Because this reversing happens in place, you don’t need to allocate any extra memory for doing it:

func ReverseDomainFaster(domain string) string {
	dom := []byte(domain)
	revB(dom)

	lastDotIdx := 0
	for i, b := range dom {
		if b == '.' {
			revB(dom[lastDotIdx:i])
			lastDotIdx = i + 1
		}
	}

	revB(dom[lastDotIdx:])

	return string(dom)
}

func revB(b []byte) {
	for i := 0; i < len(b)/2; i++ {
		b[i], b[len(b)-i-1] = b[len(b)-i-1], b[i]
	}
}

And if you benchmark that:

func BenchmarkReverseDomainFaster(b *testing.B) {
	b.ReportAllocs()

	for i := 0; i < b.N; i++ {
		ReverseDomainFaster("foo.bar.baz.co.uk")
	}
}

You might get this:

BenchmarkReverseDomainFaster-8         	10000000       	       139 ns/op       	      32 B/op  	       1 allocs/op

Hurray! It’s about three times faster.

Where does that one allocation come from? Because we’re returning a copy of the string rather than the original.

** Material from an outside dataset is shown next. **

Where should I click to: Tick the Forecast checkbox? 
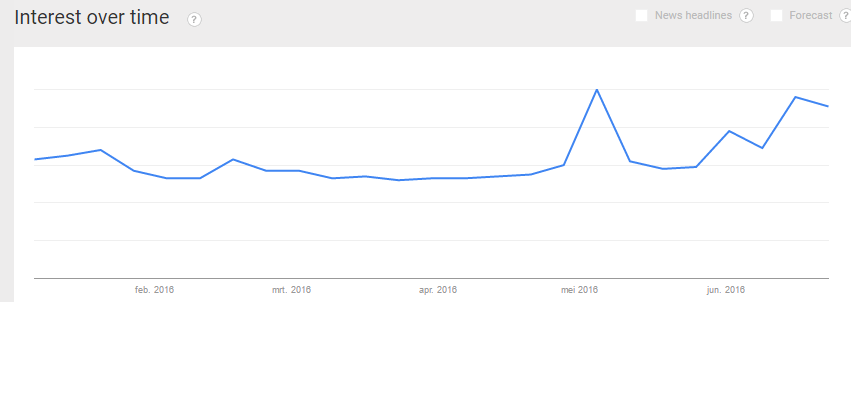coord(777,15)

Eagle-eyed readers might suspect there should be two allocations: dom := []byte(domain) and return string(dom), but it seems like Go’s compiler optimises one of these away (after all, a string is just a byte slice).

We can get some evidence for this theory by running our tests with escape analysis: go test -v ./... -bench . -gcflags '-m' and seeing the following lines:

./domainreverse.go:27: string(dom) escapes to heap
./domainreverse.go:13: ReverseDomainFaster domain does not escape
./domainreverse.go:14: ReverseDomainFaster ([]byte)(domain) does not escape

You might also want to write some table-driven tests so make sure your algorithm is working as intended:

func TestReverseDomain(t *testing.T) {
	tests := []struct {
		input, want string
	}{
		{"test", "test"},
		{"foo.bar.baz.co.uk", "uk.co.baz.bar.foo"},
		{"foo.bar.baz.co.uk.", ".uk.co.baz.bar.foo"},
		{".....", "....."},
		{"", ""},
	}

	for _, tt := range tests {
		if got := ReverseDomain(tt.input); got != tt.want {
			t.Errorf("ReverseDomain actual=%s, expected=%s", got, tt.want)
		}

		if got := ReverseDomainFaster(tt.input); got != tt.want {
			t.Errorf("ReverseDomainFaster actual=%s, expected=%s", got, tt.want)
		}
	}
}

Can it go even faster?

If we could avoid the allocation by mutating the original domain instead, our code should go much faster:

func ReverseDomainInPlace(dom []byte) {
	revB(dom)

	lastDotIdx := 0
	for i, b := range dom {
		if b == '.' {
			revB(dom[lastDotIdx:i])
			lastDotIdx = i + 1
		}
	}

	revB(dom[lastDotIdx:])
}

Note that to make it clear that the function mutates its arguments, I choose not to return anything.

If you write one final benchmark for this in-place version:

func BenchmarkReverseDomainFasterInPlace(b *testing.B) {
	b.ReportAllocs()

	for i := 0; i < b.N; i++ {
		ReverseDomainInPlace([]byte("foo.bar.baz.co.uk"))
	}
}

We can see that it is a lot faster than our original function and does no allocations:

BenchmarkReverseDomain-8                3000000   404 ns/op    144 B/op    3 allocs/op
BenchmarkReverseDomainFaster-8         10000000   133 ns/op     32 B/op    1 allocs/op
BenchmarkReverseDomainFasterInplace-8  20000000    73.4 ns/op    0 B/op    0 allocs/op

What will you do with your extra 330ns and 144 bytes of memory?